Table of Contents:
- Should I quit Adderall?
- What are typical symptoms/side-effects of quitting Adderall?
- How long will it take until I’m back to normal?
- I’ve tried to quit one or more times before, but I couldn’t do it…why not?
- Won’t my life fall apart around me if I quit?
- How can I face losing the approval of everybody whose opinion means so much to me?
- Is quitting as painful and difficult as I expect?
- Will I gain weight if I quit Adderall?
Should I quit Adderall?
Here is a little test for you. Answer these two questions:
- For all the things Adderall empowers you to do, what does it keep you from? What can you NOT do on Adderall?
- If you could have that back, if you could do that again, would it be worth giving up all the other things you CAN do on Adderall for?
If you answered “With all my heart, yes” to question #2, then you’re probably the type of person who will benefit greatly from quitting Adderall.

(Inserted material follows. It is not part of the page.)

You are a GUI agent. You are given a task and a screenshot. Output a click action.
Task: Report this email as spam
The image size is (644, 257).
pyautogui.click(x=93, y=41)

As an example, my answer to question #1 above would have been “I can’t write (too many tangents), I can’t exercise, and I can’t be myself around my girlfriend.”
For more more on whether you’re ready to quit, be sure to check out 5 Signs that You’re Ready to Quit Adderall
What are typical symptoms/side-effects of quitting Adderall?
- Mild-to-severe depression
- Catastrophic loss of confidence
- Feelings of worthlessness
- Anxiety (about ever being able to function normally again)
- Mental allergy to big and/or creatively-demanding tasks
- Complete inability to concentrate
- Lack of self-descipline
- Near-narcoleptic desire to sleep all the time
- Painful mourning/regret over the years you lost
- Increased appetite
- Increased desire to do physical activities
- Increased interest in social activities
- Sudden hatred of your day job
- Time starts moving painfully slow during work hours
- Hightened sense of humor
- Increased sex drive
- Genuineness, real and lasting growth, deeply true passion, and destiny
How long will it take until I’m back to normal?
Physiologically, it usually takes 2 weeks to a month for the brain to recover from a chemical dependancy (according to my well-respected psychology professor). But the mental battle can last much longer than that.
The longer you spent in “Adderall world”, the more twisted and dependent your reality became, and the more weight this statement has with you: “effort requires Adderall”. It’s all a matter of how long it takes to rid your mind of that concept…to be able to work without being self-conscious about the fact that you’re working without a pill in your system and that’s “unnatural”.
I took Adderall daily for 7 years. As of this writing it’s been a year since my last pill and I’m still working on breaking the “effort requires Adderall” absolute in my head…but I’ve made great progress.
Note also that you’re probably going to have to drastically redefine what “normal” is to you…that’s the scary (and eventually fun) part. If you try to define “normal” as “working at the same productivity level at the same job and same life I had on Adderall” then you’re going to fail. Because the answer there is “never”. You will hit that Adderall-like feeling of productivity and excitement and detail-orientation and confidence again, but only when you find something you truly love…and even then it’s going to take some time.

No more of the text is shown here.